It's hard to know how to pick a decent mutual fund at a time like this. After all, why would you want to put your money into an index-based fund when all the benchmarks they cling to look like they're headed down the drain? And why would you want to pay the higher fees that actively managed mutual funds charge when the relatively small number of stocks they include could fall even faster than the benchmarks they are trying to beat?
Enter bear funds, which do two things: rise when the market is falling, and fall when the market is rising. Their fees may not be cheap, but they tend to make money at times like these. They did well from the second half of 2007 to the first quarter of 2009, when the U.S. stock market plunged deeper than ever since the Great Depression. Then, when the market rallied from the second quarter of 2009 to the first quarter of this year, bear funds lost money.
But since April 26, when the rally started to slide off a cliff, with more than a little shove from the Europe debt crisis and the unemployment scare in America, bear funds have been looking like the smartest investments on the planet.
Betting Against the Market
How do bear funds work? They short stocks, meaning they sell stocks they don't yet own in the belief that the prices will fall. To do this, they borrow stocks from their brokers, sell them, and then replace them by buying them later at a lower price.
These funds have done more than just protect their client's investments over the last nine weeks. In fact, they were among the best performing mutual funds during this period. In other words, some bear funds are not just beating the Standard & Poor's 500, but are actually making money for investors.
Of the 50 funds that delivered the highest total returns between April 26 and June 10 -- excluding exchange-traded funds -- 33 mutual funds were classified as "dedicated short-bias" funds by Lipper, a unit of Thomson Reuters (TRI) in Denver that tracks mutual funds. "They are all shorting the market," says Lipper research manager Jeff Tjornehoj, who compiled the list.
The names that appear repeatedly on this list are those of large fund families like Direxion Funds, Rydex Investments and Profunds, while smaller shops like Comstock Partners and Leuthold Weedly Capital Management also claim several spots.
Top Performer: Expect Volatility
The top performer, the Direxion Monthly Small Cap Bull 2x Fund (DXRSX), was up a stunning 31.92%. The index fund is leveraged -- meaning it uses instruments such as debt or derivatives to boost the amount of shares it owns -- by 200% and seeks to beat the monthly returns of its benchmark, the Russell 2000 Index, by 200%.
Of its modest $27.8 million in assets, the fund's largest allocations are in financial services (22%), consumer discretionary (16%) and technology (16%).
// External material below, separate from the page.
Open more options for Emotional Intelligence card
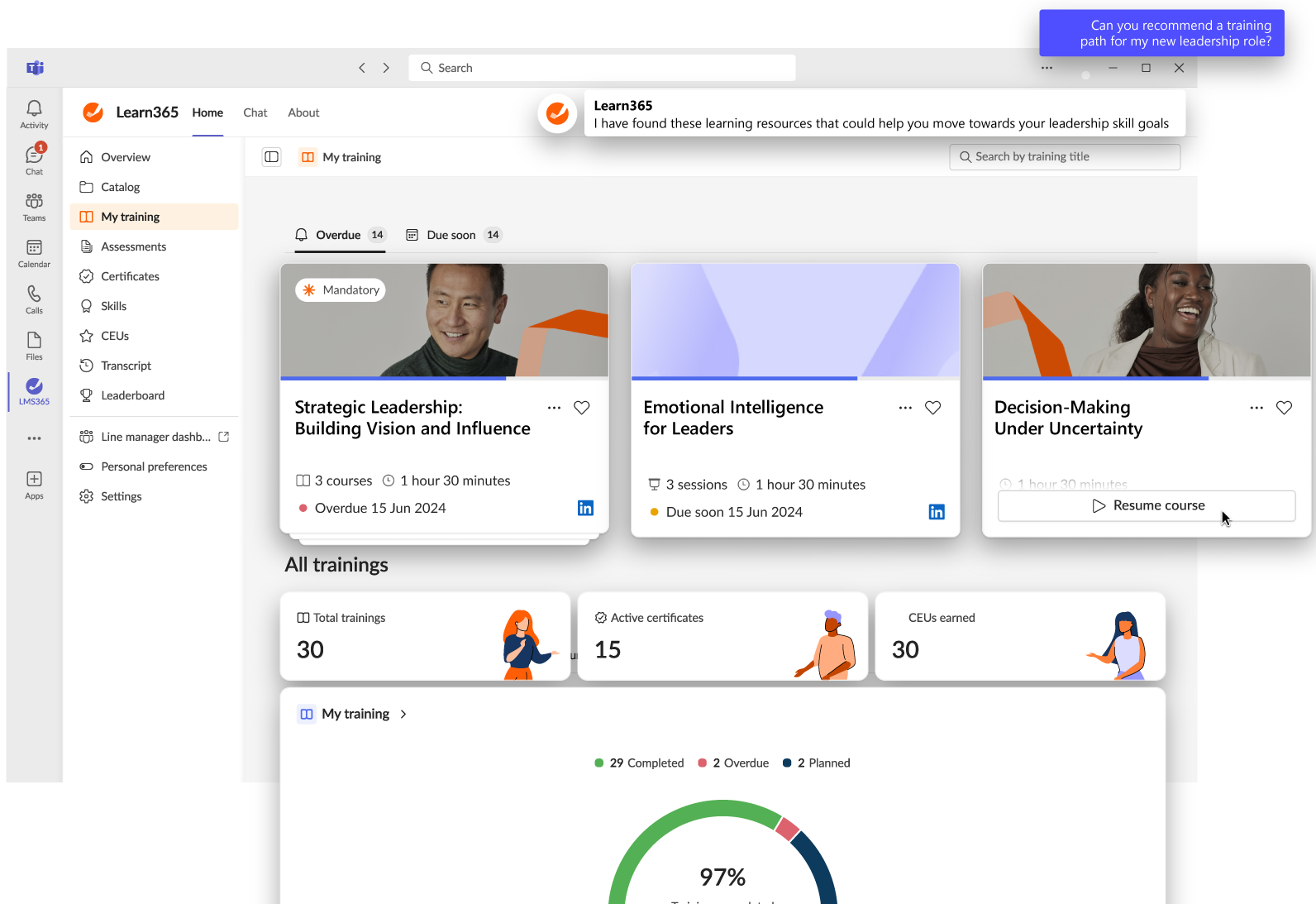The height and width of the screenshot is (904, 1316). [x=905, y=408]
It's managed by a team of quantitative analysts at Rafferty Asset Management, a quantitative investment firm in Boston, who rely largely on software to pick stocks instead of visiting the companies they invest in. Because it's an index fund, instead of an actively managed fund, the fees -- at 1.86% -- are lower than you would expect for an active short fund.
But you can also expect this Direxion fund to be even more volatile than the average bear fund for a couple of reasons. First, the companies in that particular Russell index are small, which means their stock prices tend to move around a lot. Second, the use of leverage amplifies the rise or fall of fund's performance – in this case, by 200%. Still, because it seeks monthly returns instead of daily ones, the fund isn't nearly as volatile as leveraged exchange-traded funds at Rafferty, which actually warns individual investors away.
Validation for Pessimists
In general, the managers of the actively managed funds on the Lipper list – that is, the folks who take the trouble to visit or at least read about the companies they invest in – tend to be doomsday theorists. It can get a little scary to hear them lay out their gruesome investment theses explaining why they're convinced the worst is yet to come.
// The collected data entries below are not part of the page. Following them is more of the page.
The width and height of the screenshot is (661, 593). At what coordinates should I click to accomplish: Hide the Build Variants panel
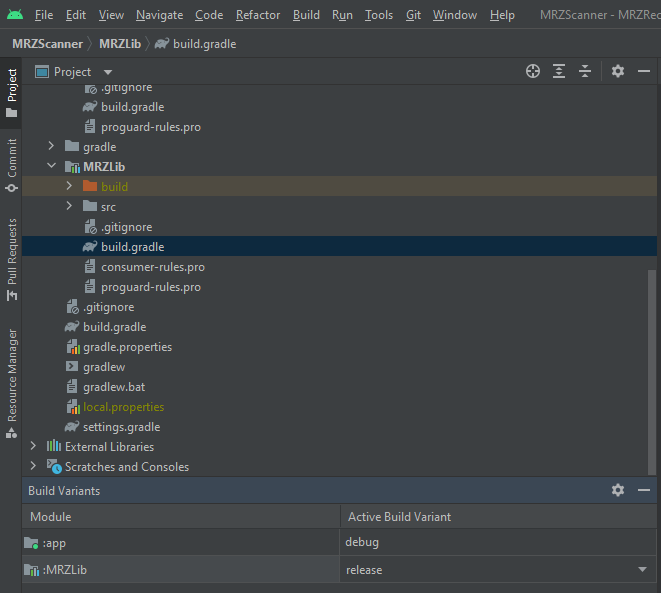click(644, 490)
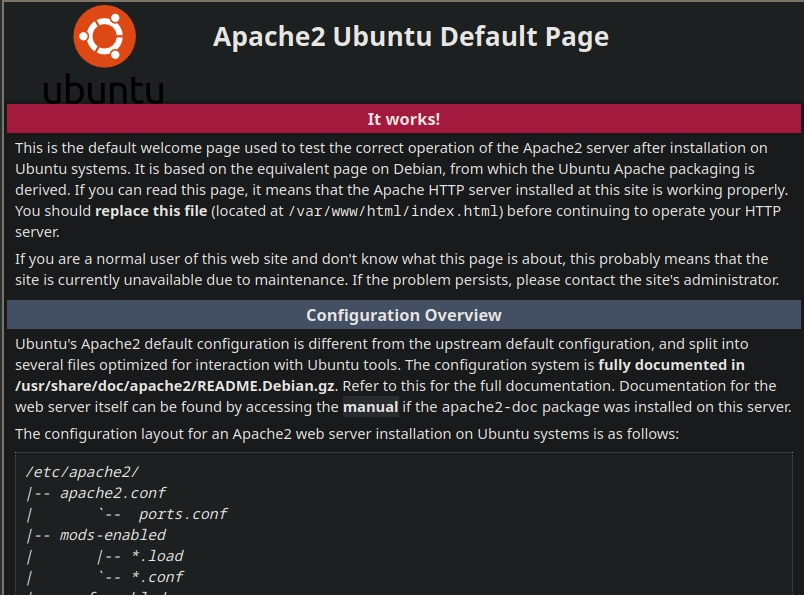Click the red It works! banner
Image resolution: width=804 pixels, height=595 pixels.
coord(403,119)
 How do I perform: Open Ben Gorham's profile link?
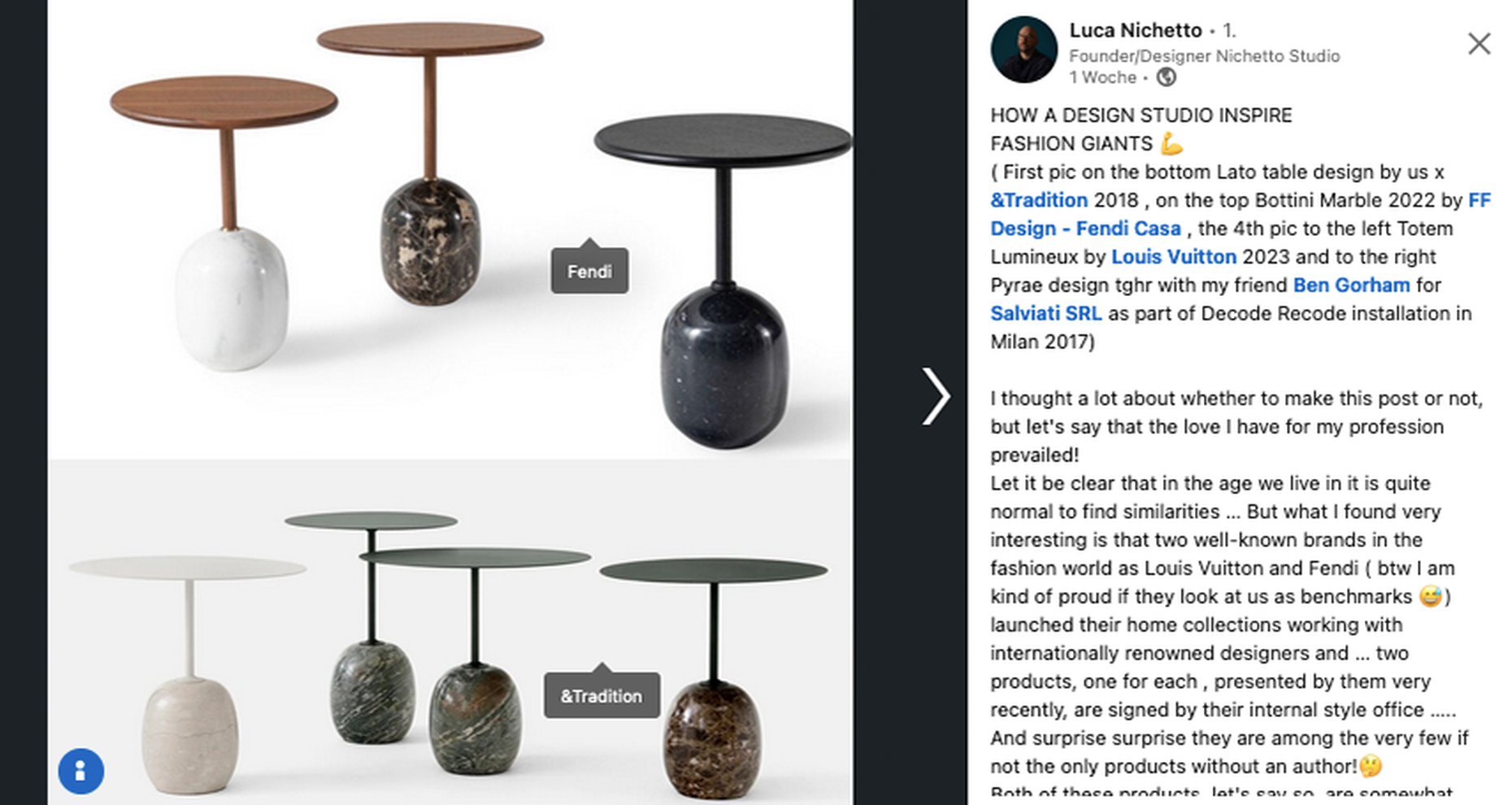pos(1351,285)
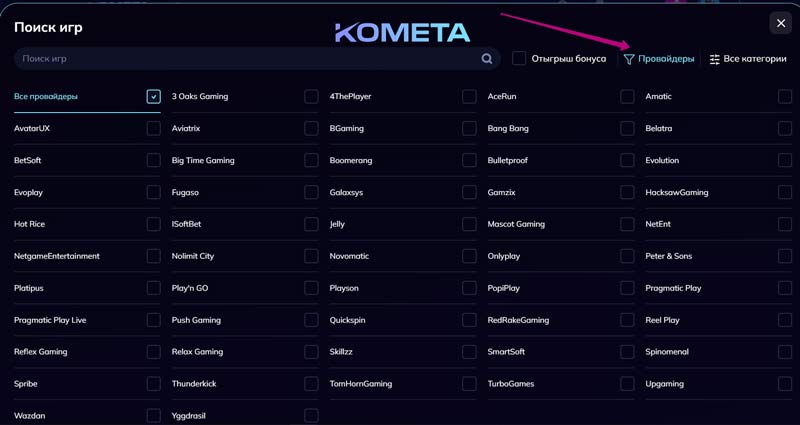Select the Все провайдеры tab
800x425 pixels.
[46, 97]
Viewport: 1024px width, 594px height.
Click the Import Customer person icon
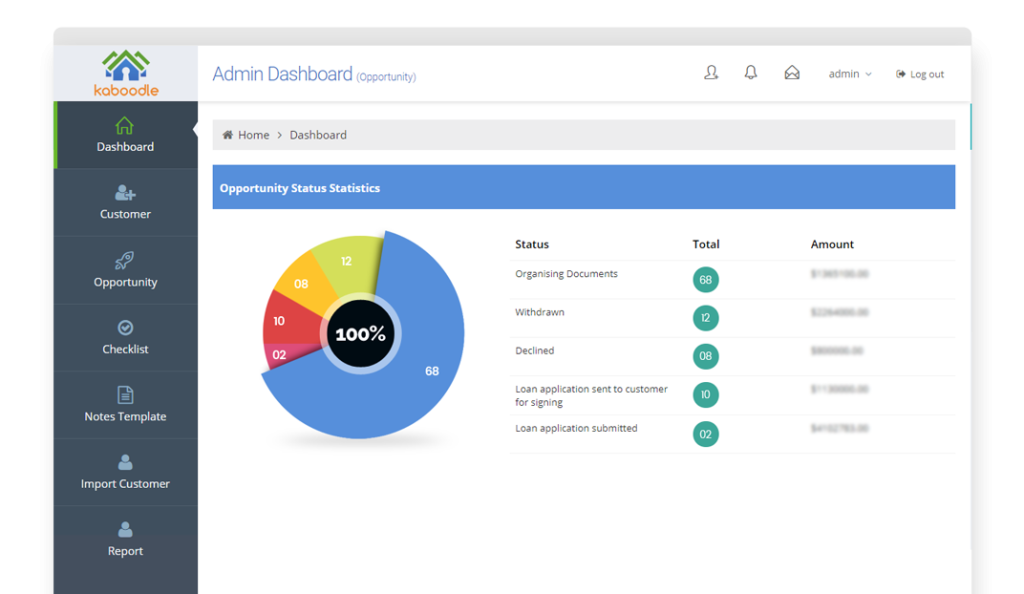click(x=125, y=462)
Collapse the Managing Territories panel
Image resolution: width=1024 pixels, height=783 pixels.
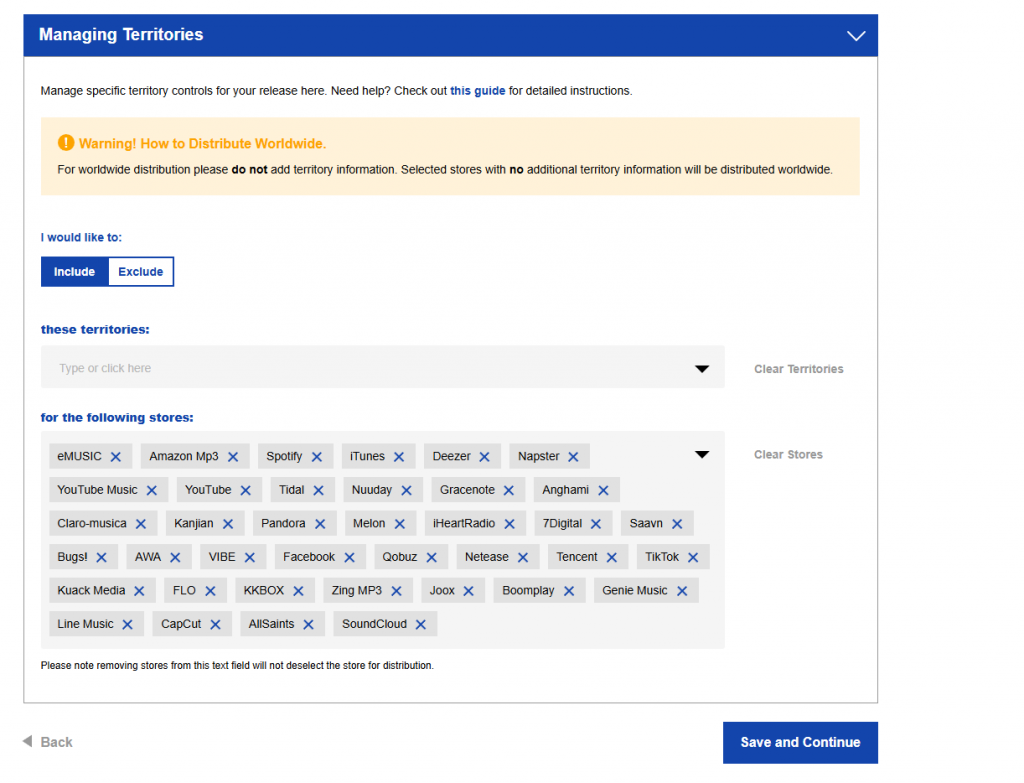click(855, 35)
Take Charlie Minter, a co-manager of the Comstock Capital Value Fund (DRCVX), which rose a mere 11.88%, ranking 22 out of 50 funds on the list. Based in Yardley, Pa., Minter believes the stock market is falling in response to a widespread, well-placed fear that the combination of public and private debt will lead to a prolonged period of deflation as prices for American products fall, further depreciating the dollar.
He estimates total public and private debt at $55 trillion -- about four times the U.S. gross domestic product. One of the $164 million fund's most lucrative investments thus far, he says, is a short position on Goldman Sachs (GS) stock.
"What is taking place is that the debt of this country has become overwhelming. We are going to wind up just like Greece," he warns. Greek debt woes triggered the Europe debt crisis this spring, which contributed to the current U.S. stock market slump.
But remember: Any bear-market fund doing well steps a little closer to its own doomsday when the market turns back up. If you ever invest in one, your first challenge will be to withdraw while the market is still falling -- or at least still bottom-crawling.